Pan-Fried Lamb Chops with Mint Pea Purée and Roasted Sweet Potato
Tender pan-fried lamb chops served with a vibrant mint-infused pea purée and caramelized roasted sweet potatoes for a balanced Aussie dinner. This australian-inspired beef ready in about 50 minutes pairs chops (about 1.5 lbs) lamb chops, salt, black pepper for a weeknight-friendly dinner that comes together with one pan and minimal cleanup. Each serving lands at about 510 calories and feeds 4, so it slots cleanly into a weekly meal plan and pairs well with a quick salad or grain on the side. Tap "Plan a meal with the AI" below to drop this recipe into your week and send the ingredients straight to Instacart. Nutrition values are approximate, calculated from USDA FoodData Central (fdc.nal.usda.gov) — verify against ingredient labels for any health-driven dietary plan.
Ingredients
- 8 chops (about 1.5 lbs) lamb chops
- 1 tsp salt
- 1 tsp black pepper
- 3 tbsp olive oil
- 500 g, peeled and cut into 1-inch cubes sweet potatoes
- 1 1/2 cups (225 g), thawed frozen peas
- 1/4 cup (10 g) fresh mint leaves
- 2 tbsp butter
- 1 tbsp lemon juice
- 1 clove, minced garlic clove
Instructions
- Step 1: Preheat oven to 425°F (220°C). Toss 500 g peeled and cubed sweet potatoes with 1 tbsp olive oil, 1/2 tsp salt, and 1/4 tsp black pepper. Spread on a baking tray and roast for 25-30 minutes until golden and tender.
- Step 2: While sweet potatoes roast, season 8 lamb chops with 1 tsp salt and 1 tsp black pepper on both sides.
- Step 3: Heat 2 tbsp olive oil in a large skillet over medium-high heat.
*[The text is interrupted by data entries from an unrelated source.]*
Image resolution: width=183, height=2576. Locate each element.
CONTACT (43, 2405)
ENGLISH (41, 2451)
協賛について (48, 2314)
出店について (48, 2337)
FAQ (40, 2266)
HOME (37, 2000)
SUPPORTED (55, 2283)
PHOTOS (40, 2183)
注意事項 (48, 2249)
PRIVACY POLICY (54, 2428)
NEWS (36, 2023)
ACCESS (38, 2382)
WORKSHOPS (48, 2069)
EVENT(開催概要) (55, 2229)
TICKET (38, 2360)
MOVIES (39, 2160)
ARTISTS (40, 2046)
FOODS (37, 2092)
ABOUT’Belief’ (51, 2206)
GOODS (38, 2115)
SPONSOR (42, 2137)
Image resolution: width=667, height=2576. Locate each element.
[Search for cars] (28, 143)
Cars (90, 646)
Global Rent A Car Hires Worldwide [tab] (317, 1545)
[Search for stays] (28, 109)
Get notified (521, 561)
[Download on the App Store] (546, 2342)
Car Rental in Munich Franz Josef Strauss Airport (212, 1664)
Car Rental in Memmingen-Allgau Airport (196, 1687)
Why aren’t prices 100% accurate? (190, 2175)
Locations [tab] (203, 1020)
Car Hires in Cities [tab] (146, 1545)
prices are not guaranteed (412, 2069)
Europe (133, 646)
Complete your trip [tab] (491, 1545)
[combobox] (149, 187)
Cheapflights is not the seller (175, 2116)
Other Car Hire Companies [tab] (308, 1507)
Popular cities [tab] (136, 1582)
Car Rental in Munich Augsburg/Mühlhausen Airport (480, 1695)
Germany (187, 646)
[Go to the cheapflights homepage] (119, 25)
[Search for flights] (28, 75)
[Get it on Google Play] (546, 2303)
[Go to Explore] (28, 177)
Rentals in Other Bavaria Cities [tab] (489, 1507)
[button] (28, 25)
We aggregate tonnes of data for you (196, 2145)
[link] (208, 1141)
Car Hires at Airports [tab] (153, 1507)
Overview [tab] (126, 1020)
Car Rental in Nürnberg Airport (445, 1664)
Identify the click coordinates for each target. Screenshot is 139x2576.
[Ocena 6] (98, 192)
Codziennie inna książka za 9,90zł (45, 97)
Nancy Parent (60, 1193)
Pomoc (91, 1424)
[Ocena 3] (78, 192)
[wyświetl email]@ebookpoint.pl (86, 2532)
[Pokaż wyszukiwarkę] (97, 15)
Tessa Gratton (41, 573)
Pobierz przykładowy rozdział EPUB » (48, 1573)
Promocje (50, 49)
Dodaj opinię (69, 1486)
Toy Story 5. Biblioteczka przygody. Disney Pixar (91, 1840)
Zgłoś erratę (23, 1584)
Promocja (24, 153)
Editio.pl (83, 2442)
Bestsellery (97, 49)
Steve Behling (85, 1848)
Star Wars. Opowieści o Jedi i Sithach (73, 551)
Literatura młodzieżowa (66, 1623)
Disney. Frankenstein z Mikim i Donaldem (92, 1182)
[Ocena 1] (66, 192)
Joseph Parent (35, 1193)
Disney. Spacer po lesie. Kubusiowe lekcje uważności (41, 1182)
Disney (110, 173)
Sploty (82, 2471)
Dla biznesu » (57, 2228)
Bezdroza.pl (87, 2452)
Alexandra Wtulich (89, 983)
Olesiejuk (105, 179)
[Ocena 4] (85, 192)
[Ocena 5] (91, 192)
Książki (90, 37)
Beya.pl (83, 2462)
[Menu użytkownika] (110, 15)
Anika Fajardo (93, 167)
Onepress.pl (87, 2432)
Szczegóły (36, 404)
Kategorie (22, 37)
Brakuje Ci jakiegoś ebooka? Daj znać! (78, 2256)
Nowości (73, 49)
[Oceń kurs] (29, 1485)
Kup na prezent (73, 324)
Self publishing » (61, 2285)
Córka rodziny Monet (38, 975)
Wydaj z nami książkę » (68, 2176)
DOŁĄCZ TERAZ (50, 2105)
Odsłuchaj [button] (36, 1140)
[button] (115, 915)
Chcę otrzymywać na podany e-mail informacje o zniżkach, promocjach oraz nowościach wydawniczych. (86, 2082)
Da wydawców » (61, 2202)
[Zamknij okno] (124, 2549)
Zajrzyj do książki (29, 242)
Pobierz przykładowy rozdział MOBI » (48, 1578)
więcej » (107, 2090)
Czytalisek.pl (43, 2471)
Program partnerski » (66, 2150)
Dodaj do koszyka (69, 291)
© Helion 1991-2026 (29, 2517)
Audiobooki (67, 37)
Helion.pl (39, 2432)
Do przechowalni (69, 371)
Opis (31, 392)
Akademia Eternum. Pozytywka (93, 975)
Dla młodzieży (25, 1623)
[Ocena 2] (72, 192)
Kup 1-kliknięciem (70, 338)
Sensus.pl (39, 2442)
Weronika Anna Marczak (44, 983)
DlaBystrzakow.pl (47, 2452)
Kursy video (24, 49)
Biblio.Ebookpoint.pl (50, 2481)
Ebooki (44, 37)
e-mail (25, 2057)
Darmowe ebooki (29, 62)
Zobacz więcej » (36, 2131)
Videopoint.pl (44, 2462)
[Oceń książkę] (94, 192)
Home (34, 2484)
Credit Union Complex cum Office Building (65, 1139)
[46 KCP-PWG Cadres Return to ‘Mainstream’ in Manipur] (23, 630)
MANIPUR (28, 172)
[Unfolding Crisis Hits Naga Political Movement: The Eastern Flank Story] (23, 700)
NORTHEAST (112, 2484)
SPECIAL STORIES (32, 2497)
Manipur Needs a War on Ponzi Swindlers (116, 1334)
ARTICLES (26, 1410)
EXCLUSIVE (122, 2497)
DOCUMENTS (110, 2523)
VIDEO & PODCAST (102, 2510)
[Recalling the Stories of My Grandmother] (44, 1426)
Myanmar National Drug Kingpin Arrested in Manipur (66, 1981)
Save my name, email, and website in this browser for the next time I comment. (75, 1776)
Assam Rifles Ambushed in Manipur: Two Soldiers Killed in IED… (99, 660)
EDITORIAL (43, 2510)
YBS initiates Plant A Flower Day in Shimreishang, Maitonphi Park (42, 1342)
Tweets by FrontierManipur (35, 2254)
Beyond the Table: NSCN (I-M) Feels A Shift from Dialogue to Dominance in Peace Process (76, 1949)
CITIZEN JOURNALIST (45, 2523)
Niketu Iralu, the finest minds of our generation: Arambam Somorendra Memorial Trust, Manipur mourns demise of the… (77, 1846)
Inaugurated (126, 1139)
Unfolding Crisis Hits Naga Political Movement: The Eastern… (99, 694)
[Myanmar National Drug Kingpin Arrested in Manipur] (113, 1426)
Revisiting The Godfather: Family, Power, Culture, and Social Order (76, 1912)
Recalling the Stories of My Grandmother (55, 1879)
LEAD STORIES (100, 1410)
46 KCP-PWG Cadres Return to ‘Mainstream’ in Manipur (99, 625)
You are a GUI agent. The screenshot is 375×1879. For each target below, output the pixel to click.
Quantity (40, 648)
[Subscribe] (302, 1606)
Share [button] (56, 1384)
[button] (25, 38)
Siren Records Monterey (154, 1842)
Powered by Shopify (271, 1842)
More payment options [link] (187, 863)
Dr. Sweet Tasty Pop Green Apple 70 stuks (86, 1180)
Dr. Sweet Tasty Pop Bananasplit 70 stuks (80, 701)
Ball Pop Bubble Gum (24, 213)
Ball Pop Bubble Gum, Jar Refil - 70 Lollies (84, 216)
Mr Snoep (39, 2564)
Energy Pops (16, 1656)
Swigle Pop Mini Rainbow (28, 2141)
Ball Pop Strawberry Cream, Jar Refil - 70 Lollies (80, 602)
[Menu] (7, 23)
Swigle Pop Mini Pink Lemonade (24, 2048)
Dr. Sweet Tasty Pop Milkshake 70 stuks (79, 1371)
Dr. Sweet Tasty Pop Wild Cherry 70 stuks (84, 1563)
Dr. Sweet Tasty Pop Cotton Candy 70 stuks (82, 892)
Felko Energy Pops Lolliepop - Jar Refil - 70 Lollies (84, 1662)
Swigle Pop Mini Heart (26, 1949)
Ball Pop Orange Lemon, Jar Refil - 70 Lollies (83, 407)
Add lamb chops and cook for 3-4 minutes per side until golden brown and cooked to medium (internal temp 145°F/63°C). Remove chops and rest for 5 minutes.
- Step 4: Meanwhile, combine 1 1/2 cups thawed peas, 1/4 cup fresh mint leaves, 2 tbsp butter, 1 tbsp lemon juice, 1 minced garlic clove, and 1/4 tsp salt in a blender. Blend until smooth and vibrant green.
- Step 5: Serve lamb chops with dollops of mint pea purée and roasted sweet potatoes on the side.
Frequently asked questions
How long does Pan-Fried Lamb Chops with Mint Pea Purée and Roasted Sweet Potato take to make?
Total time is about 50 minutes (15 min prep + 35 min cook). Most home cooks find this fits comfortably into a weeknight; double the batch on Sunday for two dinners.
How do I store leftover Pan-Fried Lamb Chops with Mint Pea Purée and Roasted Sweet Potato?
Cool to room temperature within 2 hours, then store in an airtight container in the fridge for up to 4 days. Reheat covered in a 350°F oven for 10-12 minutes, or microwave at 70% power in 60-second bursts to keep salt from drying out.
Can I substitute ingredients in Pan-Fried Lamb Chops with Mint Pea Purée and Roasted Sweet Potato?
Yes — most ingredients in this recipe have flexible swaps. For oil, use any neutral high-smoke-point oil (avocado, grapeseed, refined coconut). For aromatics, dried herbs at ⅓ the volume of fresh work in a pinch. The full ingredient list is shoppable on Instacart so you can see substitutes in real time.
How do I scale Pan-Fried Lamb Chops with Mint Pea Purée and Roasted Sweet Potato for a different number of people?
The recipe is written for 4 servings. Multiply each ingredient by (your serving target / 4). Cook time stays roughly the same up to 2x; for 3-4x batches, switch from a skillet to a sheet pan or stockpot so the food isn't crowded — overcrowding steams instead of browns.
What goes well with Pan-Fried Lamb Chops with Mint Pea Purée and Roasted Sweet Potato?
Australian beef like this pair well with a simple grain (rice, couscous, or crusty bread), a quick salad with acid (lemon vinaigrette, pickled onions), and a pan sauce or yogurt-based dip. Tap "Plan a meal with the AI" to get specific side suggestions.
Equipment for this recipe
Top-rated tools to make this recipe successfully.